Data items
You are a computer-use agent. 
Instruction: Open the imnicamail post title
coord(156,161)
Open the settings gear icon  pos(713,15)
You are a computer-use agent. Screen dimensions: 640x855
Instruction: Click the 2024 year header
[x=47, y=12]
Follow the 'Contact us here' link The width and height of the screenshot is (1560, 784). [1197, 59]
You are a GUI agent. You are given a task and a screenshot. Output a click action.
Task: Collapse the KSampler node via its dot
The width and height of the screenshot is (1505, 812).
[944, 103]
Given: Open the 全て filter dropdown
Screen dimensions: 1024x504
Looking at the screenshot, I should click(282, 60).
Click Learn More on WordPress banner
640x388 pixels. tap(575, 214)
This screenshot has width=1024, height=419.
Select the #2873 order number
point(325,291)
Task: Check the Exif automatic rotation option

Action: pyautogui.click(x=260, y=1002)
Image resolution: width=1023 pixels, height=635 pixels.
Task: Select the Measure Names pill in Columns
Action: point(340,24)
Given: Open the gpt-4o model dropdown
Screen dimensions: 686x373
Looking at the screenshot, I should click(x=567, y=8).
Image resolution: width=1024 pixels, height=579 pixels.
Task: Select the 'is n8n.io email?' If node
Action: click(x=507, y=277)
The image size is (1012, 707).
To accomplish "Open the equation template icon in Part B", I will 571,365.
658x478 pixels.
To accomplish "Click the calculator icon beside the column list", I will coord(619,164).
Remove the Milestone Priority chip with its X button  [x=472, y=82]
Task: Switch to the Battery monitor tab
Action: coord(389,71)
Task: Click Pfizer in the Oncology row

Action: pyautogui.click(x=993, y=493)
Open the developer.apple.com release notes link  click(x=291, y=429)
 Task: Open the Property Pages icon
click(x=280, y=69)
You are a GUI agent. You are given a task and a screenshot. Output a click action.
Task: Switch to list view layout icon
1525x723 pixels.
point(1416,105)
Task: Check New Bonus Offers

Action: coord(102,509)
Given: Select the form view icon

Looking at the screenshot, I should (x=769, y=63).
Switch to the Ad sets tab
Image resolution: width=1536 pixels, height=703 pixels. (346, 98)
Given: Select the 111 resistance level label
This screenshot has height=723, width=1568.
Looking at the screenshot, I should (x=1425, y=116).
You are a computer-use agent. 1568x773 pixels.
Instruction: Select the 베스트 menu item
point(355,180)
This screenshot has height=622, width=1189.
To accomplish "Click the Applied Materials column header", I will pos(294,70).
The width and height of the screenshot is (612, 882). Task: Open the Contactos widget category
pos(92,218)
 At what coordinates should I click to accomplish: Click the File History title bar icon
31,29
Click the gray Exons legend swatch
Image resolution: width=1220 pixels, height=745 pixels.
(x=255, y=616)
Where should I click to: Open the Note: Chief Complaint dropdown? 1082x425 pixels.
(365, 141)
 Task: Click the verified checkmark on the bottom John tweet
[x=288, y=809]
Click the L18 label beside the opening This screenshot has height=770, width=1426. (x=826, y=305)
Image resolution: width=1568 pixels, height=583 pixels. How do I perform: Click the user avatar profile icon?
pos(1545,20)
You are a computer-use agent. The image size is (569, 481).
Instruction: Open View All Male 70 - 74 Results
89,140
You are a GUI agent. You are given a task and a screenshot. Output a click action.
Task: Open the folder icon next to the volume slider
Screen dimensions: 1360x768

→ **Instructions for the task**
Repeat the records above exactly.

→ **Completed task**
You are a computer-use agent. 
Instruction: Open the imnicamail post title
coord(156,161)
Open the settings gear icon  pos(713,15)
You are a computer-use agent. Screen dimensions: 640x855
Instruction: Click the 2024 year header
[x=47, y=12]
Follow the 'Contact us here' link The width and height of the screenshot is (1560, 784). [1197, 59]
You are a GUI agent. You are given a task and a screenshot. Output a click action.
Task: Collapse the KSampler node via its dot
The width and height of the screenshot is (1505, 812).
[944, 103]
Given: Open the 全て filter dropdown
Screen dimensions: 1024x504
Looking at the screenshot, I should click(282, 60).
Click Learn More on WordPress banner
640x388 pixels. tap(575, 214)
This screenshot has width=1024, height=419.
Select the #2873 order number
point(325,291)
Task: Check the Exif automatic rotation option

Action: pyautogui.click(x=260, y=1002)
Image resolution: width=1023 pixels, height=635 pixels.
Task: Select the Measure Names pill in Columns
Action: point(340,24)
Given: Open the gpt-4o model dropdown
Screen dimensions: 686x373
Looking at the screenshot, I should click(x=567, y=8).
Image resolution: width=1024 pixels, height=579 pixels.
Task: Select the 'is n8n.io email?' If node
Action: click(x=507, y=277)
The image size is (1012, 707).
To accomplish "Open the equation template icon in Part B", I will 571,365.
658x478 pixels.
To accomplish "Click the calculator icon beside the column list", I will coord(619,164).
Remove the Milestone Priority chip with its X button  [x=472, y=82]
Task: Switch to the Battery monitor tab
Action: coord(389,71)
Task: Click Pfizer in the Oncology row

Action: pyautogui.click(x=993, y=493)
Open the developer.apple.com release notes link  click(x=291, y=429)
 Task: Open the Property Pages icon
click(x=280, y=69)
You are a GUI agent. You are given a task and a screenshot. Output a click action.
Task: Switch to list view layout icon
1525x723 pixels.
point(1416,105)
Task: Check New Bonus Offers

Action: coord(102,509)
Given: Select the form view icon

Looking at the screenshot, I should (x=769, y=63).
Switch to the Ad sets tab
Image resolution: width=1536 pixels, height=703 pixels. (346, 98)
Given: Select the 111 resistance level label
This screenshot has height=723, width=1568.
Looking at the screenshot, I should (x=1425, y=116).
You are a computer-use agent. 1568x773 pixels.
Instruction: Select the 베스트 menu item
point(355,180)
This screenshot has height=622, width=1189.
To accomplish "Click the Applied Materials column header", I will pos(294,70).
The width and height of the screenshot is (612, 882). Task: Open the Contactos widget category
pos(92,218)
 At what coordinates should I click to accomplish: Click the File History title bar icon
31,29
Click the gray Exons legend swatch
Image resolution: width=1220 pixels, height=745 pixels.
(x=255, y=616)
Where should I click to: Open the Note: Chief Complaint dropdown? 1082x425 pixels.
(365, 141)
 Task: Click the verified checkmark on the bottom John tweet
[x=288, y=809]
Click the L18 label beside the opening This screenshot has height=770, width=1426. (x=826, y=305)
Image resolution: width=1568 pixels, height=583 pixels. How do I perform: Click the user avatar profile icon?
pos(1545,20)
You are a computer-use agent. The image size is (569, 481).
Instruction: Open View All Male 70 - 74 Results
89,140
You are a GUI agent. You are given a task and a screenshot. Output a click action.
Task: Open the folder icon next to the volume slider
Screen dimensions: 1360x768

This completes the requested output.